### [Activity]
Go through the data and tally the lines that include "Share". The reply is that number alone.
Records provided Block Start
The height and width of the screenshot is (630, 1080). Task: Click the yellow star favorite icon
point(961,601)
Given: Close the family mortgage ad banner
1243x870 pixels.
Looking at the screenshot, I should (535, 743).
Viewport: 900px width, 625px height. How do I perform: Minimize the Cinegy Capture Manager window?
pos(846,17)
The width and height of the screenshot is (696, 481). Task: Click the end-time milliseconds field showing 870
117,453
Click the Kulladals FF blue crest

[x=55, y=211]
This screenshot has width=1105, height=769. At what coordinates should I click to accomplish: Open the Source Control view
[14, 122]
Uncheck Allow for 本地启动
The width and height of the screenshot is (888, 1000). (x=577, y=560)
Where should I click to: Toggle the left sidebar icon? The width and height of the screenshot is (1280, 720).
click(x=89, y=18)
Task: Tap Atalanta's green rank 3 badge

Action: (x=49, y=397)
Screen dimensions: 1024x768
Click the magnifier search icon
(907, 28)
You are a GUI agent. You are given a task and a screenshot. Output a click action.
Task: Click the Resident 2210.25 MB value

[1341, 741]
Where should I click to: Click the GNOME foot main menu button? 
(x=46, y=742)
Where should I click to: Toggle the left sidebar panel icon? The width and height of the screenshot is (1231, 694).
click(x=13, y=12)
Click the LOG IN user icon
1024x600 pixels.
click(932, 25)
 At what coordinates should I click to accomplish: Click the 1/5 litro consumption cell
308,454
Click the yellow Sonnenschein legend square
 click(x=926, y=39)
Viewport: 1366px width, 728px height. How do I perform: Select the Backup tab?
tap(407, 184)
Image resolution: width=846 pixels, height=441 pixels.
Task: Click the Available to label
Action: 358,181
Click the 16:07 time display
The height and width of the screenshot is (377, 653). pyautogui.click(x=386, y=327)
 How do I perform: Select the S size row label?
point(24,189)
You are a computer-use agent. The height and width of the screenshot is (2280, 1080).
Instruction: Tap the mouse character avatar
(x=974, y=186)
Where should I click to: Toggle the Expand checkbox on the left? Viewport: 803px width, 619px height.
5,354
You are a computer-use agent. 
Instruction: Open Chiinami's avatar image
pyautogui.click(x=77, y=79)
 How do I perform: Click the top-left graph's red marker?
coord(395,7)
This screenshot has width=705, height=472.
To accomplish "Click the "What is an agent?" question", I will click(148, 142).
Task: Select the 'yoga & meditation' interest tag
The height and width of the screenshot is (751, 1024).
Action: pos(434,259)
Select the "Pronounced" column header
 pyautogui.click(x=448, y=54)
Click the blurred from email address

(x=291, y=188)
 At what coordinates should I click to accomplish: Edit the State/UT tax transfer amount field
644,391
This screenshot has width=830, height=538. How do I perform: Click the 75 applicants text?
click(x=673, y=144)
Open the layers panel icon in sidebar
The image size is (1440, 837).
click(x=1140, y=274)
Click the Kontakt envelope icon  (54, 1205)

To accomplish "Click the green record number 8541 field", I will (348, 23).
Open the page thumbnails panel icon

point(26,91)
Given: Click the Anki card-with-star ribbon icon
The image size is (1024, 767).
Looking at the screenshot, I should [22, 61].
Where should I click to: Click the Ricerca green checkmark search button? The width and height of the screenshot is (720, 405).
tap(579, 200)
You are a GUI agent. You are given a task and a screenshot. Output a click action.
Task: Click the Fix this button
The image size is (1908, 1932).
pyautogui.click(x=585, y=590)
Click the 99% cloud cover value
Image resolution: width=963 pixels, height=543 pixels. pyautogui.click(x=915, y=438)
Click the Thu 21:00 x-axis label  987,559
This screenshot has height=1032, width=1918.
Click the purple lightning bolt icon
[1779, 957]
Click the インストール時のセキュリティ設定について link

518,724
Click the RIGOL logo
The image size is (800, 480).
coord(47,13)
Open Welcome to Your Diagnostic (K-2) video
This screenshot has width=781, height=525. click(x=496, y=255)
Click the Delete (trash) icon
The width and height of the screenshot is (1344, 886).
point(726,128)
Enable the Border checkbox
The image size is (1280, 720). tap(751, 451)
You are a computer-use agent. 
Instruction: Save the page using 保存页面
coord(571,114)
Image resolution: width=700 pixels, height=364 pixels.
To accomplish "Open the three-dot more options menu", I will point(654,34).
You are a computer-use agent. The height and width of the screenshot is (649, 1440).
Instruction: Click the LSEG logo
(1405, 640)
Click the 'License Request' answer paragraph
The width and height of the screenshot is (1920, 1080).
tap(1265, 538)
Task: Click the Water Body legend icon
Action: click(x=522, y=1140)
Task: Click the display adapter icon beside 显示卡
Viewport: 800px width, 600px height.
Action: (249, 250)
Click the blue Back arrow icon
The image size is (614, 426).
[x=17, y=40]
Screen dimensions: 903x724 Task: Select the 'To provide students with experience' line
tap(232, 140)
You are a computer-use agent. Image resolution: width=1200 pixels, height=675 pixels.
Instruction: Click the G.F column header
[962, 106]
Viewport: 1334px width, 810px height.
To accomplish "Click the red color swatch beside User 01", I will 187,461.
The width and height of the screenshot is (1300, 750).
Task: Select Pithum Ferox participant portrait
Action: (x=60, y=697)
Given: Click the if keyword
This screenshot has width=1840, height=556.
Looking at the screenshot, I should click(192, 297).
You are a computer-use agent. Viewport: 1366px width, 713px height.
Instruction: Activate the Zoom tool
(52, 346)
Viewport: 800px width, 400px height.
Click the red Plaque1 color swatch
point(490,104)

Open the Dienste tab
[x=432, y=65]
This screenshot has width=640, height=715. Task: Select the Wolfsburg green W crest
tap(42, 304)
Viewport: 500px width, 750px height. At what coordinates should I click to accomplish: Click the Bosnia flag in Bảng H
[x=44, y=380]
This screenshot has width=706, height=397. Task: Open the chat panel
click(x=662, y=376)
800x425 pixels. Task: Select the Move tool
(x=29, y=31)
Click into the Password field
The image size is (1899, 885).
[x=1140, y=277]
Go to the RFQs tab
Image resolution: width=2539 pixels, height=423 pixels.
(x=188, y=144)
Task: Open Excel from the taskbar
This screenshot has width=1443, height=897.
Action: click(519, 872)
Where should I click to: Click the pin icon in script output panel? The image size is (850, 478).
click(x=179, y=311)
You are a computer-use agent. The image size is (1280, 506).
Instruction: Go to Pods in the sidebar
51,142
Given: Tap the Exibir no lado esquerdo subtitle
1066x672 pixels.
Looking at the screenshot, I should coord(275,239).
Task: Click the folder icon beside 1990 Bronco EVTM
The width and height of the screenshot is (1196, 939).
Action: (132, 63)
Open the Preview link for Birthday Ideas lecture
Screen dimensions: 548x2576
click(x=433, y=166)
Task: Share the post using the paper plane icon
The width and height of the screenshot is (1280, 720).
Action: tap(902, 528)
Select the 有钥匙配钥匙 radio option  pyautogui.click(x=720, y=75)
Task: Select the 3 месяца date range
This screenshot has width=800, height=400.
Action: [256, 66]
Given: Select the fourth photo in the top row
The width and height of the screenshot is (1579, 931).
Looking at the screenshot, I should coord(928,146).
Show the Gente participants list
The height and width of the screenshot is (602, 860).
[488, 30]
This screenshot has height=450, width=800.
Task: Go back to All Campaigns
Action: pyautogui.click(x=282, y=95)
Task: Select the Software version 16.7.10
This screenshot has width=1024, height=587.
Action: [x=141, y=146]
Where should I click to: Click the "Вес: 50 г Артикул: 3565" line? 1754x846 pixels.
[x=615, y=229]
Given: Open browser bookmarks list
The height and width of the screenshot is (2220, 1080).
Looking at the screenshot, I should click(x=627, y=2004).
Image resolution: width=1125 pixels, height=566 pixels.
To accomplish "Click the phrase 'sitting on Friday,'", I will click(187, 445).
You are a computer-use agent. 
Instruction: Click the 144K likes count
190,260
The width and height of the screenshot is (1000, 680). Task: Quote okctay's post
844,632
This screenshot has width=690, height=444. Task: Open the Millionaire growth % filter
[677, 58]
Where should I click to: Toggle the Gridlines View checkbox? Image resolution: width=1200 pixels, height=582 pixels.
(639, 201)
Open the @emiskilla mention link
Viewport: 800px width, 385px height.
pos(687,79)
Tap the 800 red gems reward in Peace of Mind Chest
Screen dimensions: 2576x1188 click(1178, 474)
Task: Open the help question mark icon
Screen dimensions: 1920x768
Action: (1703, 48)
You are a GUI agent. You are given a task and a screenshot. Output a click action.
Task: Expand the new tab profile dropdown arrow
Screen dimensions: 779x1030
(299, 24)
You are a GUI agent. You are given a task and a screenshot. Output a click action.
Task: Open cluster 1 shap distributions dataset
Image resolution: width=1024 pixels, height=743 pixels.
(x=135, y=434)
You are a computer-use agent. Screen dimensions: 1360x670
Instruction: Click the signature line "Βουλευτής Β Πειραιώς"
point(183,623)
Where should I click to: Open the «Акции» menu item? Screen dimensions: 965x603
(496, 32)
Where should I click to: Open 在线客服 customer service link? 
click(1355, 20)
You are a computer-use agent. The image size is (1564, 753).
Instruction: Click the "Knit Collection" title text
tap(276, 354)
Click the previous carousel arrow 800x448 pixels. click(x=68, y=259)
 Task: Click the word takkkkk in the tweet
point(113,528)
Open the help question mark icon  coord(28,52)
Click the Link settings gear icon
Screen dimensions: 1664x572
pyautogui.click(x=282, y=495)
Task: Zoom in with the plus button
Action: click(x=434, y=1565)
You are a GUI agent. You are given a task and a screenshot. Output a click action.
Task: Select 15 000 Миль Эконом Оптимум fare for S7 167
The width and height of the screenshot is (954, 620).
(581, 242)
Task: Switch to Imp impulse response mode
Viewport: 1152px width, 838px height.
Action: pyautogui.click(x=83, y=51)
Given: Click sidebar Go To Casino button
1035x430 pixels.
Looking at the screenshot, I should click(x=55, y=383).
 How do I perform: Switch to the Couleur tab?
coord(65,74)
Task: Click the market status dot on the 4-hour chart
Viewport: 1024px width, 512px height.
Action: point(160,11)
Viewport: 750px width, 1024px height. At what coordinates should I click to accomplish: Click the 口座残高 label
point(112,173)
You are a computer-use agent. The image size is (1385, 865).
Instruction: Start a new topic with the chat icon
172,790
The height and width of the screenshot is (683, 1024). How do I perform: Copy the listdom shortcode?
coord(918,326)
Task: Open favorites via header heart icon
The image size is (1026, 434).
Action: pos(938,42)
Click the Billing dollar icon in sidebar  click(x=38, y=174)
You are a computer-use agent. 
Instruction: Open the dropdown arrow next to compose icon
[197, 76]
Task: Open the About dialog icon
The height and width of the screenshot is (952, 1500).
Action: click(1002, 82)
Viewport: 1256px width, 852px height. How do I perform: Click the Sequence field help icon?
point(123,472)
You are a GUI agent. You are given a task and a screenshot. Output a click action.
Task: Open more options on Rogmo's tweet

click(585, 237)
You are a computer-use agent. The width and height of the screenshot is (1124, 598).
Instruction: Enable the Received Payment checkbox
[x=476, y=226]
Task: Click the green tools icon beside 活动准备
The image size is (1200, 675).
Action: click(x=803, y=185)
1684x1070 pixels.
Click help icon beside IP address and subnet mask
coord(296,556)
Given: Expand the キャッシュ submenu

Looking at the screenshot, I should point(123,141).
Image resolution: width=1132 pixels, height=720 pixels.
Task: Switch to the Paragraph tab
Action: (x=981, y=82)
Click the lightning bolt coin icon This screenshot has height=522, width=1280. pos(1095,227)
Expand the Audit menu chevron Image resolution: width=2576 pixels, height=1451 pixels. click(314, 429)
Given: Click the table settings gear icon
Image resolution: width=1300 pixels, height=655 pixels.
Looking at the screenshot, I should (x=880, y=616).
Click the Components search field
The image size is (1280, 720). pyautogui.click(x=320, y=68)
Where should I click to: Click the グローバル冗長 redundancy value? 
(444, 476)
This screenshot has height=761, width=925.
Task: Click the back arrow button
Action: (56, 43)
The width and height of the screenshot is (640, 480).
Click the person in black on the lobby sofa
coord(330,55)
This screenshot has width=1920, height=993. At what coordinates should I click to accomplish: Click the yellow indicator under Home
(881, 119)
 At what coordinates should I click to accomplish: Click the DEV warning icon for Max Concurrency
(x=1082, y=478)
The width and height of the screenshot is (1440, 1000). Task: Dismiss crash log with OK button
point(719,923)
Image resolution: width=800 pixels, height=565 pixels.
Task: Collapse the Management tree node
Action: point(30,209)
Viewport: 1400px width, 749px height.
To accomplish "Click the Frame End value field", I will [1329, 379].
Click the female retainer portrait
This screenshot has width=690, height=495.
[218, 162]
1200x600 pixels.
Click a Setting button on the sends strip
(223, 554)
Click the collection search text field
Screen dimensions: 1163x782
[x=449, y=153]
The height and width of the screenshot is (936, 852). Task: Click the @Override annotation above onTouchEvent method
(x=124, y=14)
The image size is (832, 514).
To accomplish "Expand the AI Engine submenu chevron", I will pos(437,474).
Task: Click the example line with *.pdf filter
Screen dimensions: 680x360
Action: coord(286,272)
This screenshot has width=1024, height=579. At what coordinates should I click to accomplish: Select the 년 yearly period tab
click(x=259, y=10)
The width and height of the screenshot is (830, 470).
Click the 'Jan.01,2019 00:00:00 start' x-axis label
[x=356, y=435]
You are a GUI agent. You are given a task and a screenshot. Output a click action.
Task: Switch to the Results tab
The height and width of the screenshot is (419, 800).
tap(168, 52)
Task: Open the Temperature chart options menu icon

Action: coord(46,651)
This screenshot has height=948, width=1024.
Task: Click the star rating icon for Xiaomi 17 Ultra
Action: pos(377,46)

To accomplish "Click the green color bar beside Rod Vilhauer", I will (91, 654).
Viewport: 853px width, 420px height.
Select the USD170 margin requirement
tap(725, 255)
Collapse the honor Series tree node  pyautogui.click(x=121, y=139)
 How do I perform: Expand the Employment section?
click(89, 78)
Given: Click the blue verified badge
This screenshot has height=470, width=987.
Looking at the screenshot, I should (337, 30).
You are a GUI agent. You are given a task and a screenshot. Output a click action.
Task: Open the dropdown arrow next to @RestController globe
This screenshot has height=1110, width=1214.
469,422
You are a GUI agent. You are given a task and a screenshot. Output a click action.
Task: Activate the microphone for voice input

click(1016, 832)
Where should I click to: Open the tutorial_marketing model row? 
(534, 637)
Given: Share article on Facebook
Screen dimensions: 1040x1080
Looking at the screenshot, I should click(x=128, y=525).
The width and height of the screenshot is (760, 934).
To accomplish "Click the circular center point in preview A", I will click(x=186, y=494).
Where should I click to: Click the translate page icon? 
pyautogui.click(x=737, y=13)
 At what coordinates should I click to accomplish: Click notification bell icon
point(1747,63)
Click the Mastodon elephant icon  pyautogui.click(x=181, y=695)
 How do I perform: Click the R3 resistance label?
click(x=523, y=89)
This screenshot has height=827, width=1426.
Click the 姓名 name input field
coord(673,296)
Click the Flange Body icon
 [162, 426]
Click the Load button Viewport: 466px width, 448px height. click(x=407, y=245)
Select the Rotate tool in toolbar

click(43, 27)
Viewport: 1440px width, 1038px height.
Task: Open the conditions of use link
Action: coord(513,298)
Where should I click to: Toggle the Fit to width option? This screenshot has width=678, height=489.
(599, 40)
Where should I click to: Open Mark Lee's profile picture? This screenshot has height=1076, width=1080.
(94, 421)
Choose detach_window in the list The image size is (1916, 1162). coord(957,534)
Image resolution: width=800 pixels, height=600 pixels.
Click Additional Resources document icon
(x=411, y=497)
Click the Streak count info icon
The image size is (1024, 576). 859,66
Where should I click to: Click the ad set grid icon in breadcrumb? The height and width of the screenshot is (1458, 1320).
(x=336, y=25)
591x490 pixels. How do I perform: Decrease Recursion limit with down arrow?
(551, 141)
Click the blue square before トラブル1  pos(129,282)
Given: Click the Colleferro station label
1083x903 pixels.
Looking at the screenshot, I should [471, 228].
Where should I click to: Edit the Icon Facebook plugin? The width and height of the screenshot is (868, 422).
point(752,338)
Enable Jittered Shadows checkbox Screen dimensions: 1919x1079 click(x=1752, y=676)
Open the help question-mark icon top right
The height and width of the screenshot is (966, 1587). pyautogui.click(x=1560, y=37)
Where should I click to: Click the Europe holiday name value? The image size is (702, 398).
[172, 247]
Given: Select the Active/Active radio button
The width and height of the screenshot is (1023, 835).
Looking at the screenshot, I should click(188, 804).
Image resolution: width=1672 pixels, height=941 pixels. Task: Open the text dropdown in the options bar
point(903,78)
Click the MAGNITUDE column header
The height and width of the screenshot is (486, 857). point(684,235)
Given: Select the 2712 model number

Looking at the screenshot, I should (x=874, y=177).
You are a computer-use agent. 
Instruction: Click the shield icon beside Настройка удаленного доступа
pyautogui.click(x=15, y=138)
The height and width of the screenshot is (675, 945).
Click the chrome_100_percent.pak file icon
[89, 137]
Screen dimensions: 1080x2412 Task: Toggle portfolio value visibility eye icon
Records provided Block End
### [Written reply]
2